The arithmetic sequence, 1487, 4817, 8147, in which each of the terms increases by 3330, is unusual in two ways: (i) each of the three terms are prime, and, (ii) each of the 4-digit numbers are permutations of one another.

There are no arithmetic sequences made up of three 1-, 2-, or 3-digit primes, exhibiting this property, but there is one other 4-digit increasing sequence.

What 12-digit number do you form by concatenating the three terms in this sequence?

The Solution

First, let's write a function to generate a series of 3 numbers that increases by 3330.

let series n = [n; n+3330;n+3330+3330]

Next, we need a function to determine if all elements in a list contain exactly the same digits.

let haveSameDigits l =

    let first::others = 
        l 
        |> List.map (fun x -> x.ToString())

    let containsChar (c : char) (s : string) =
        s.IndexOf(c) >= 0

    let rec haveSame (others : string list) =
        match others with
        | [] -> true
        | x::xs ->
            if (first |> Seq.forall (fun c -> containsChar c x)) then
                haveSame xs
            else
                false

    haveSame others

The haveSameDigits function takes a list l as input. It starts out by finding the first term in the list and separating it from all the others. Then it calls the internal haveSame function which checks all the values in others to see if each other element contains all the digits in first.

Now we need a way to determine if all the elements in a list are prime.

let intsqrt i = int(sqrt(float i))

let isPrime i =
    if i <= 1 then false
    elif i = 2 then true
    elif (i &&& 1) = 0 then false
    else
        let sr = intsqrt i
        seq { 3..2..sr } |> Seq.forall (fun f -> i%f<>0)

let allArePrime l = 
    l |> List.forall isPrime

The allArePrime function returns true if all the elements in the input list l are prime.

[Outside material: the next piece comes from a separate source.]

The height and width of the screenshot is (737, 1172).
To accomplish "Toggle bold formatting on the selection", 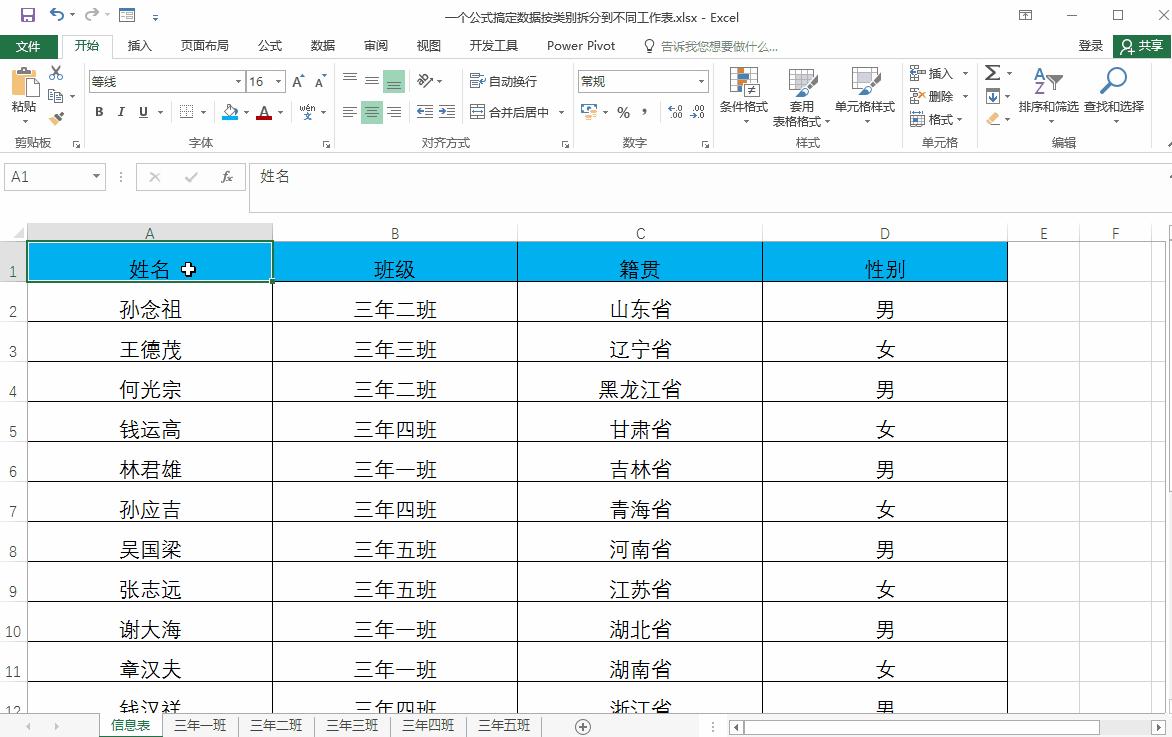I will (x=98, y=112).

The functions intsqrt and isPrime are old friends from many other Euler problems.

Now we need a function to return a sequence of primes.

let rec nextPrime x =
    match x with
    | x when isPrime x -> x
    | x -> nextPrime (x + 1)

let getPrimesBelow max =
    let primeGenerator candidate =
        if candidate > max then
            None
        elif candidate = 2 then
            Some(2,3)
        else
            let next = nextPrime candidate
            if next >= max then
                None
            else
                Some(next,next+2)

    Seq.unfold primeGenerator 2

Again, the getPrimesBelow function is familiar if you've been following this series. We're going to use it to generate a sequence of 4-digit primes since we know from the problem definition that the value we're looking for has 4 digits.

For our last helper function, we need a simple way to concatenate together a list of integers, since that's the format required for the answer.

let listToString l = 
    System.String.Join("", l |> List.map (fun x -> x.ToString()))

Now we can solve the problem:

getPrimesBelow 10000
|> Seq.filter (fun n -> n > 1487)
|> Seq.map (fun n -> series n)
|> Seq.filter allArePrime
|> Seq.filter haveSameDigits
|> Seq.map listToString
|> Seq.head

We start by getting all primes below 10000 and then filtering out anything <= 1487. The problem definition gives us this starting point.

Next, we convert each element in the sequence into the series we're interested in. We filter out any of those series where not allArePrime and don't haveSameDigits.

And finally, we convert each element in the sequence to concatenated strings and return the head. That is the answer.